In the premiere episode on gender violence, the chef discloses that she’d utilized delicate ingredients in a violent manner. “We went like ‘holy shit,” Luna laughed. “The food took on a different form [from there].”

Luna described the pre-production as intense, but even after assembling the panelists it was unclear what the interactions would yield. Luna said that he knew everyone at the table certainly had something to say on the topics picked, but that didn’t immediately mean a conversation would flow naturally. But for a show with “circus” in the title, Luna said after the first half hour the conversation became unstoppable. At certain times he’d have to take control of the table just to end the episodes. “These people just didn’t want to leave,” he said.

The conversation wasn’t just organic, but compelled everyone to speak in a way that, Luna believed, they hadn’t ever done. He joked that could have been the result of a lot of tequila, mezcal, and wine being imbibed — but not necessarily. “The feeling of sharing the food relaxed everyone in a way,” Luna said. The talks became less about someone saying what they needed to, and more listening and reacting to what others were saying. “The big challenge was to edit because normally the lunches or dinners lasted for two-and-a-half or three hours and we have to create a 30-minute show. We could have done many shows about one dinner,” he said.

But as the panelists were reacting and transforming so was Luna. During the episode focused on identity and racism the actor was forced to acknowledge that he’s participated in a racist system. “I sat down at this table thinking I wasn’t a racist,” he said. “I’ve told my kids I’m not a racist, but after this lunch I realized how much I contribute to a system I benefited from.” Luna said he was painfully confronted with his own ignorance and it was hard to reconcile. It was from there that the actor realized the ultimate objective of “Pan y Circo”: to transform a bigger audience and promote healing.

This was only given more prominence by the global health crisis — but it took some time for Luna to realize that. He had locked himself into the editing bay with the first six episodes Amazon greenlit. “I couldn’t allow anyone to go and edit this,” he said. “I had to be there every day sitting with the editors finding the exact show we wanted to make.” It was towards the end, as they were putting together the credits and music, that the pandemic hit. Luna said that “in the past world” of four months ago, releasing a series like this in the height of summer would be a bad idea, with people doing more traveling and watching less television.

But once Luna realized that “people were reacting to something that was more important than anything else” he wanted to use the series to confront the moment. Adding to this fact was Luna’s own children contracting the virus, so the pandemic was really all he could talk about. “The reflection that has been forced for me [showed] how much I need contact with very few people and how much I have to reflect on what’s next to me,” he said.

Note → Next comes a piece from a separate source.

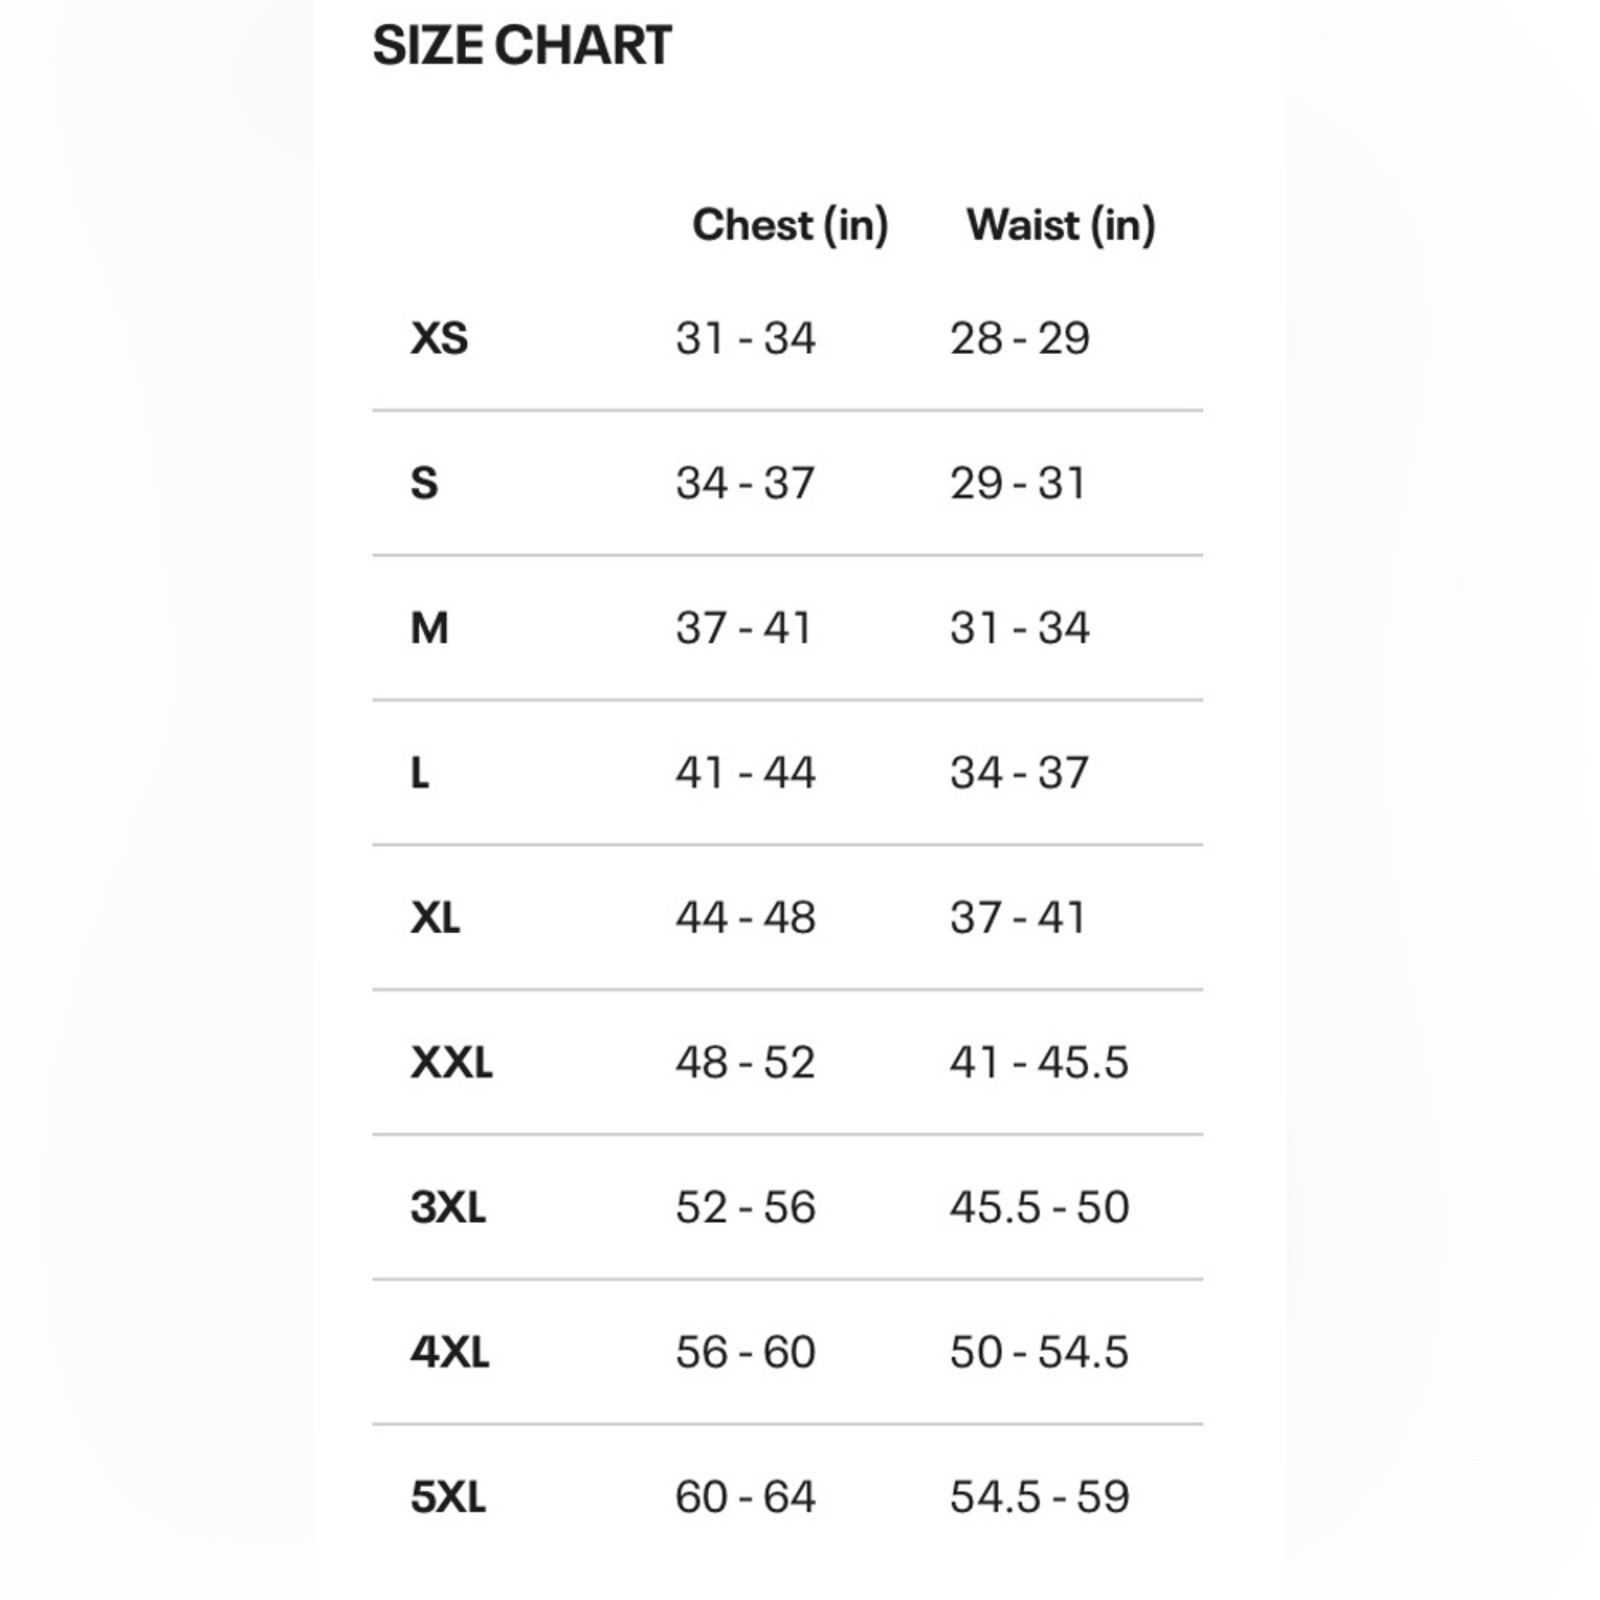
Task: Click the S size row label
Action: tap(424, 483)
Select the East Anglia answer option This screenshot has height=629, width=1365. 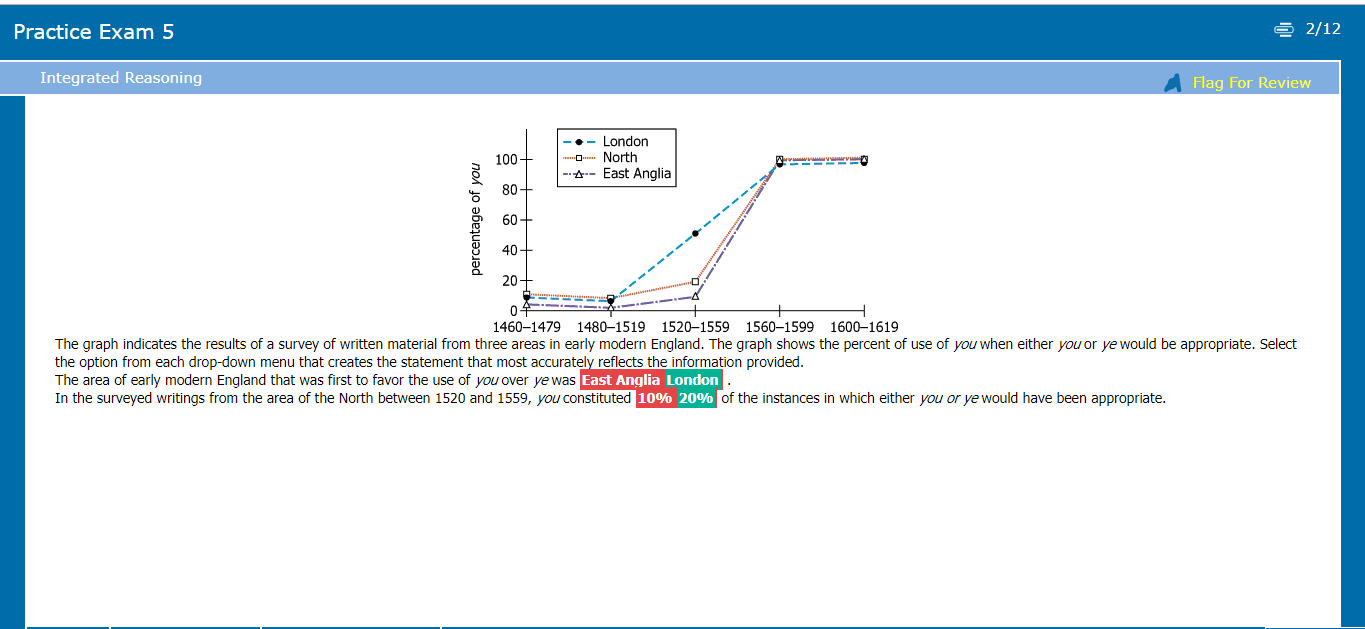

If the series was going to focus on issues that couldn’t wait, he explained to his producers, this was one of them. And the six episodes they’d already filled took on grander implications post-lockdown. An episode on gender violence would come back around to discussing how women were dealing with staying at home with their abusers, or an examination on migration translated into a question of what quarantine means when you’ve left your home behind.

More importantly, Luna hopes all seven episodes of “Pan y Circo” will put the pandemic into perspective. “Let’s hope we do get the message out of all of this,” he said. For Luna, this has caused him to start looking for more local stories. “I have to start telling stories that have been in front of my house, in my neighborhood. It’s forcing me to see my profession in a different way,” he said.

He said that maybe all this was meant to make him confront more, and he hopes others will as well: “I would be really sad if in a few months or a year we turn back and realize we went straight back to what we had been thinking.”

“Pan y Circo” premieres Friday, August 7 on Amazon Prime Video.